Dataset excerpts
<<<<
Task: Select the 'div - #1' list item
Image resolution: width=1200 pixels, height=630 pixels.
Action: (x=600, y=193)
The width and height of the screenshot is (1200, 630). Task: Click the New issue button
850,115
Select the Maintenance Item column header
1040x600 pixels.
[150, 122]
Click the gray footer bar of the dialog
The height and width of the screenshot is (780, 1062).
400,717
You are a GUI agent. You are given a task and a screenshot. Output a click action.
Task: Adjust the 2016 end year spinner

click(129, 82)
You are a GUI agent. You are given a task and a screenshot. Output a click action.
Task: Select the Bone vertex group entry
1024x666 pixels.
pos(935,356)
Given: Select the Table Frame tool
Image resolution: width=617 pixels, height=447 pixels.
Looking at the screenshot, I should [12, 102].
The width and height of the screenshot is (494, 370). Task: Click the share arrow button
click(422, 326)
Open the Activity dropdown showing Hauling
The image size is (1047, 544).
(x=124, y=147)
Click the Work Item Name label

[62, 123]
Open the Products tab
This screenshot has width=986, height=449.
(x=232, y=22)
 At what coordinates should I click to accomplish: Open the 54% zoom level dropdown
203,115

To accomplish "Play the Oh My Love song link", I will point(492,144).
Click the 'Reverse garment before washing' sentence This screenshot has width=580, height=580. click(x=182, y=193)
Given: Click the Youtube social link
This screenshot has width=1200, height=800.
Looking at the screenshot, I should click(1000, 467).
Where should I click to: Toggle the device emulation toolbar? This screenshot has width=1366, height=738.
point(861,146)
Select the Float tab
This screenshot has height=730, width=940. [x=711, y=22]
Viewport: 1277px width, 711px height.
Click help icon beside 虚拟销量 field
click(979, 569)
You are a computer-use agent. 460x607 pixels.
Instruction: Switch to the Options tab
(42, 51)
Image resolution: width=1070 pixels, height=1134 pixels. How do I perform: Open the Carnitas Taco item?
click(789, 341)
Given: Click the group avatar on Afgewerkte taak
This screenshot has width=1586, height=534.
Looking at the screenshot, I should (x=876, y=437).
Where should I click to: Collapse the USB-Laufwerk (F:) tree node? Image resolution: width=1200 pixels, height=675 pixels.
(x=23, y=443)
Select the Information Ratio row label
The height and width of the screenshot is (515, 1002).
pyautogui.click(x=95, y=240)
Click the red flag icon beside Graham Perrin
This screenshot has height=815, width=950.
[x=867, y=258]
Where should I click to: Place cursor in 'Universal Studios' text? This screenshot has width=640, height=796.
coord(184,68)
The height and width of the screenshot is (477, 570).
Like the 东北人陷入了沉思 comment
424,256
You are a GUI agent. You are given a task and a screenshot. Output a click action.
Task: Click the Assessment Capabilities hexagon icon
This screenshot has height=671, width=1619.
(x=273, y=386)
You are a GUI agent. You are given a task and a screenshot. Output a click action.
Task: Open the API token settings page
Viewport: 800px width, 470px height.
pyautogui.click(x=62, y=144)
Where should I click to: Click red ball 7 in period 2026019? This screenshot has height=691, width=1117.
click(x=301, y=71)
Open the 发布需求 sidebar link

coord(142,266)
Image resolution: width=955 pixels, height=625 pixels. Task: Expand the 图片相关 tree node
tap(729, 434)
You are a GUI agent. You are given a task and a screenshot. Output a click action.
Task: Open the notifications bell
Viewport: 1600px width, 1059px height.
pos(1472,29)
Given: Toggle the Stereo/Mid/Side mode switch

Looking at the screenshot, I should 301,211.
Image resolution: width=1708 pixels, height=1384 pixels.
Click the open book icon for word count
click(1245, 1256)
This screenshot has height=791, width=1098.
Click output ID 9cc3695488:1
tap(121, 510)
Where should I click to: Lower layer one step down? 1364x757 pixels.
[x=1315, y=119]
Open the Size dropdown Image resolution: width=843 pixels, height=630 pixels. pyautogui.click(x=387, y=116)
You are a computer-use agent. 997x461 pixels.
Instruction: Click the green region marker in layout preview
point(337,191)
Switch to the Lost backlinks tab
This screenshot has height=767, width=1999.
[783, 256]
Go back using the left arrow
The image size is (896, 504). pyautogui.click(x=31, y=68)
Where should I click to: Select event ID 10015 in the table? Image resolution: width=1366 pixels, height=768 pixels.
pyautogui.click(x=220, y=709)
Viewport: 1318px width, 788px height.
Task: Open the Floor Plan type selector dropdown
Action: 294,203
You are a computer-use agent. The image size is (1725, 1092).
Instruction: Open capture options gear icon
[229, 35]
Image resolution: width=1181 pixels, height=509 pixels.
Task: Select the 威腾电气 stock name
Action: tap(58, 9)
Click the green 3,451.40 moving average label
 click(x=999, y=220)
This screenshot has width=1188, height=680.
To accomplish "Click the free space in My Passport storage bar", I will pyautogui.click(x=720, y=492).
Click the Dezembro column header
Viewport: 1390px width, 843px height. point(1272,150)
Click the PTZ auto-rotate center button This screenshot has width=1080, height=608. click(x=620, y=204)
>>>>
**YOUR TASK**.
Set down all of the data above, word for word.

**REPLY TO THE TASK**.
Task: Select the 'div - #1' list item
Image resolution: width=1200 pixels, height=630 pixels.
Action: (x=600, y=193)
The width and height of the screenshot is (1200, 630). Task: Click the New issue button
850,115
Select the Maintenance Item column header
1040x600 pixels.
[150, 122]
Click the gray footer bar of the dialog
The height and width of the screenshot is (780, 1062).
400,717
You are a GUI agent. You are given a task and a screenshot. Output a click action.
Task: Adjust the 2016 end year spinner

click(129, 82)
You are a GUI agent. You are given a task and a screenshot. Output a click action.
Task: Select the Bone vertex group entry
1024x666 pixels.
pos(935,356)
Given: Select the Table Frame tool
Image resolution: width=617 pixels, height=447 pixels.
Looking at the screenshot, I should [12, 102].
The width and height of the screenshot is (494, 370). Task: Click the share arrow button
click(422, 326)
Open the Activity dropdown showing Hauling
The image size is (1047, 544).
(x=124, y=147)
Click the Work Item Name label

[62, 123]
Open the Products tab
This screenshot has width=986, height=449.
(x=232, y=22)
 At what coordinates should I click to accomplish: Open the 54% zoom level dropdown
203,115

To accomplish "Play the Oh My Love song link", I will point(492,144).
Click the 'Reverse garment before washing' sentence This screenshot has width=580, height=580. click(x=182, y=193)
Given: Click the Youtube social link
This screenshot has width=1200, height=800.
Looking at the screenshot, I should click(1000, 467).
Where should I click to: Toggle the device emulation toolbar? This screenshot has width=1366, height=738.
point(861,146)
Select the Float tab
This screenshot has height=730, width=940. [x=711, y=22]
Viewport: 1277px width, 711px height.
Click help icon beside 虚拟销量 field
click(979, 569)
You are a computer-use agent. 460x607 pixels.
Instruction: Switch to the Options tab
(42, 51)
Image resolution: width=1070 pixels, height=1134 pixels. How do I perform: Open the Carnitas Taco item?
click(789, 341)
Given: Click the group avatar on Afgewerkte taak
This screenshot has width=1586, height=534.
Looking at the screenshot, I should (x=876, y=437).
Where should I click to: Collapse the USB-Laufwerk (F:) tree node? Image resolution: width=1200 pixels, height=675 pixels.
(x=23, y=443)
Select the Information Ratio row label
The height and width of the screenshot is (515, 1002).
pyautogui.click(x=95, y=240)
Click the red flag icon beside Graham Perrin
This screenshot has height=815, width=950.
[x=867, y=258]
Where should I click to: Place cursor in 'Universal Studios' text? This screenshot has width=640, height=796.
coord(184,68)
The height and width of the screenshot is (477, 570).
Like the 东北人陷入了沉思 comment
424,256
You are a GUI agent. You are given a task and a screenshot. Output a click action.
Task: Click the Assessment Capabilities hexagon icon
This screenshot has height=671, width=1619.
(x=273, y=386)
You are a GUI agent. You are given a task and a screenshot. Output a click action.
Task: Open the API token settings page
Viewport: 800px width, 470px height.
pyautogui.click(x=62, y=144)
Where should I click to: Click red ball 7 in period 2026019? This screenshot has height=691, width=1117.
click(x=301, y=71)
Open the 发布需求 sidebar link

coord(142,266)
Image resolution: width=955 pixels, height=625 pixels. Task: Expand the 图片相关 tree node
tap(729, 434)
You are a GUI agent. You are given a task and a screenshot. Output a click action.
Task: Open the notifications bell
Viewport: 1600px width, 1059px height.
pos(1472,29)
Given: Toggle the Stereo/Mid/Side mode switch

Looking at the screenshot, I should 301,211.
Image resolution: width=1708 pixels, height=1384 pixels.
Click the open book icon for word count
click(1245, 1256)
This screenshot has height=791, width=1098.
Click output ID 9cc3695488:1
tap(121, 510)
Where should I click to: Lower layer one step down? 1364x757 pixels.
[x=1315, y=119]
Open the Size dropdown Image resolution: width=843 pixels, height=630 pixels. pyautogui.click(x=387, y=116)
You are a computer-use agent. 997x461 pixels.
Instruction: Click the green region marker in layout preview
point(337,191)
Switch to the Lost backlinks tab
This screenshot has height=767, width=1999.
[783, 256]
Go back using the left arrow
The image size is (896, 504). pyautogui.click(x=31, y=68)
Where should I click to: Select event ID 10015 in the table? Image resolution: width=1366 pixels, height=768 pixels.
pyautogui.click(x=220, y=709)
Viewport: 1318px width, 788px height.
Task: Open the Floor Plan type selector dropdown
Action: 294,203
You are a computer-use agent. The image size is (1725, 1092).
Instruction: Open capture options gear icon
[229, 35]
Image resolution: width=1181 pixels, height=509 pixels.
Task: Select the 威腾电气 stock name
Action: tap(58, 9)
Click the green 3,451.40 moving average label
 click(x=999, y=220)
This screenshot has width=1188, height=680.
To accomplish "Click the free space in My Passport storage bar", I will pyautogui.click(x=720, y=492).
Click the Dezembro column header
Viewport: 1390px width, 843px height. point(1272,150)
Click the PTZ auto-rotate center button This screenshot has width=1080, height=608. click(x=620, y=204)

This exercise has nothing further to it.